分子認識材料・超分子デバイス研究会とは

分子認識化学は1967年にクラウンエーテルが発見されて以降、極めて高いレベルでの学術的深化を続けてきました。それは2度にわたってノーベル化学賞が本分野に授与されたことからも窺い知れます。しかし、分子認識化学を基軸とする技術の社会普及は未だ達成されていません。これは、デバイスなどの実使用を見据えた研究開発が行われていないことに起因します。他方、グルコースセンサなどに使われる生体由来の分子認識材料は一部実用化されていますが、化学的・熱的不安定性の問題があり、日常生活において幅広く使われているとは言い難いのが現状です。この課題を解決するため、本研究会では、分子レベルでの材料設計・開発とそれに続くデバイス応用を包括的に研究し、ひいては社会実装の迅速化を目指します。実用化には分野横断的な議論が不可欠であるため、化学・機械・電機・情報・環境・医療・食品・商社・アートなどの異分野から広く参加者を募り、分子認識材料の基礎・実践応用に関して多角的に議論します。

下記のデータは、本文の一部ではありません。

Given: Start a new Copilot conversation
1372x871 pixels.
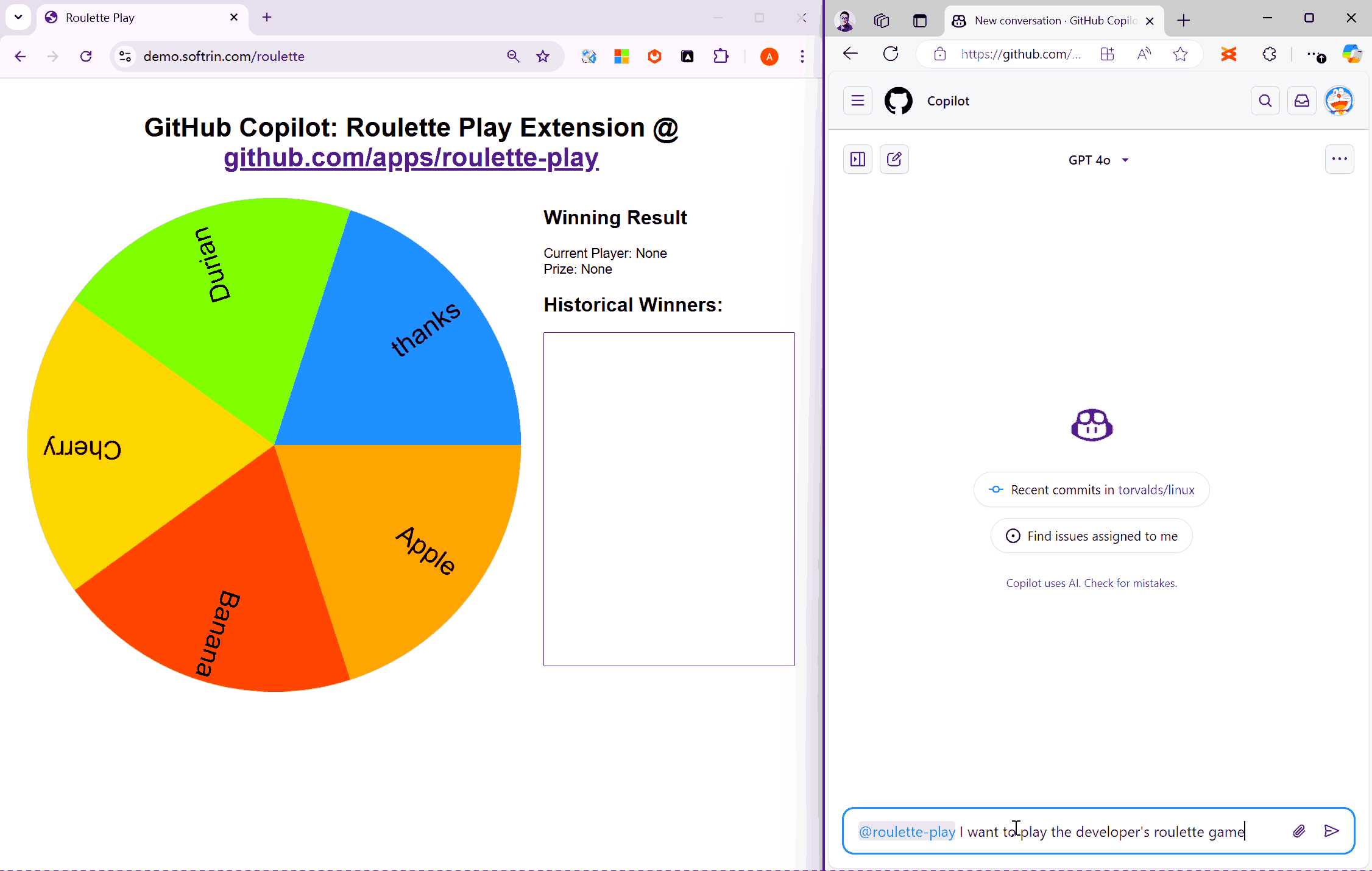Looking at the screenshot, I should coord(894,160).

学理探求(水源)から各メーカー(川上)、マーケティング・販路(川下)までを見据えたシーズ・ニーズオリエンテッドの双方向の視点で分子認識材料・超分子デバイスの水脈(技術戦略)を探すことが目的です。

 

代表挨拶

東京大学生産技術研究所
南 豪准教授

身の回りに溢れる化学情報を可視化する技術開発の重要性は,猛威を振うウイルスのみならず,身の回りに溢れる目には見えない様々な化学情報を可視化するセンサを具現化することで,安心・安全の社会が実現されます。本研究会では,そんな社会の第一歩に向けて,どこでも・だれでも・いつでも測れる化学センサの実現を目指し,分子スケールからデバイスに及ぶスケール横断型研究を展開します。